Recently a radio ham friend of mine wanted a filter for an amateur repeater.  I came up with the above circuit and wanted to plot its frequency response. I thought: " This might be a good candidate to try to finally get operator overloading to work".  I had never any success before due to lack of documentation. But I searched this forum for "Operator Overloading" and found an excellent post by David Car on the subject in 2010, which finally got me into business.   I post what I made work here in case it would be of assistance to others.

The above circuit is a cascade of elements, each of which can be represent by a 2-port "Chain Matrix" which is 2 x 2 complex.  The useful feature of chain matrices is that, for cascaded elements, you just multiply them in order to get the overall matrix.

So I wanted to define a derived type "chain matrix" and then use *  to multiply them.

Thanks to David Car's post, it worked for me so that the key  line of code for the above filter boiled down to the single line:

 

Filter=SeriesR(Rsource)*Stub(stublength,Gamma)*Txline(Length,Gamma)*Stub(stublength,Gamma)*ShuntR(Rload)

 

where all of the functions return the derived type , and their sequence of products  mirrors the network exactly, which is nice. Now I can simulate any cascade of components !

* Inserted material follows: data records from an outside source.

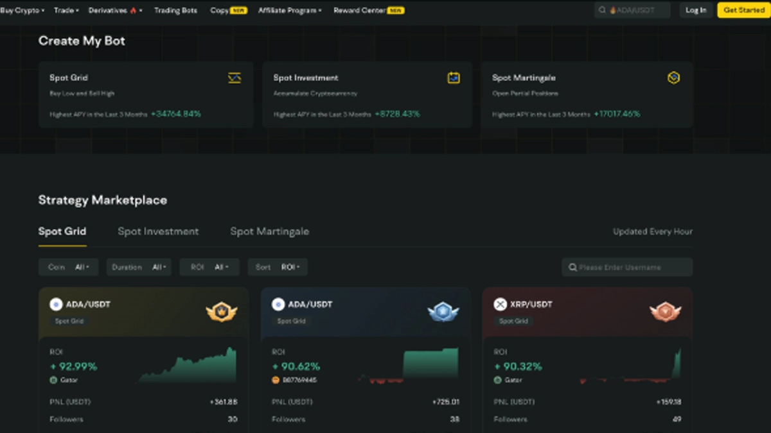The width and height of the screenshot is (771, 433).
Task: Open the Duration filter dropdown
Action: coord(139,267)
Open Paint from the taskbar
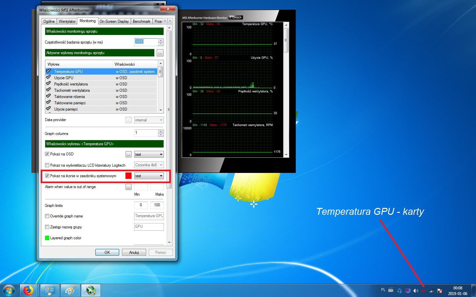 click(70, 290)
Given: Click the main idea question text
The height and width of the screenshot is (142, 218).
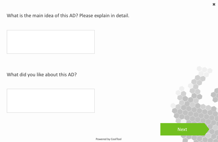Looking at the screenshot, I should click(68, 15).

The code to define the type and do operator overloading of the * operator follows David Car's structure as shown in the code at the beginning.

 

Here are some puzzles I had not found the answer to in years before trying David Car's code:

1. Where and in how many places does the declaration of the derived type have to occur? Normally it has to be repeated in every routine that uses it. But note in the above code module it is not and  MUST not be included in the body of the function, otherwise you get a "double definition" error.

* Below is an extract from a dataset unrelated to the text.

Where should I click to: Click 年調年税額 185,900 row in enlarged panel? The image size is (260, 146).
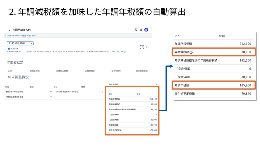tap(214, 85)
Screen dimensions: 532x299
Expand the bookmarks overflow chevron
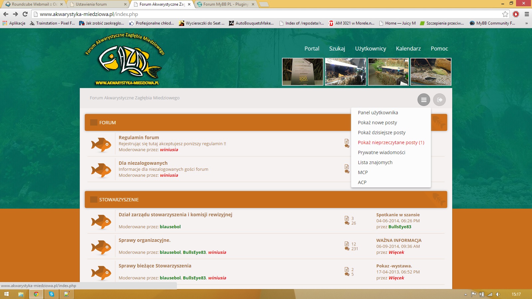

2. Where does the Module have to located relative to the main program. By trial and error I found it can be a separate file in the project, which the compiler finds automatically That is nice that it doesn't have to clutter the main program. 

3. Much information on operator overloading that you find by Googling suggests that you also have to overload the = sign, and that is done differently because it is not considered a binary operator. Apparently though, I did not need to redefine the = operator, which is nice. (Do you ever have to in Intel Fortran?)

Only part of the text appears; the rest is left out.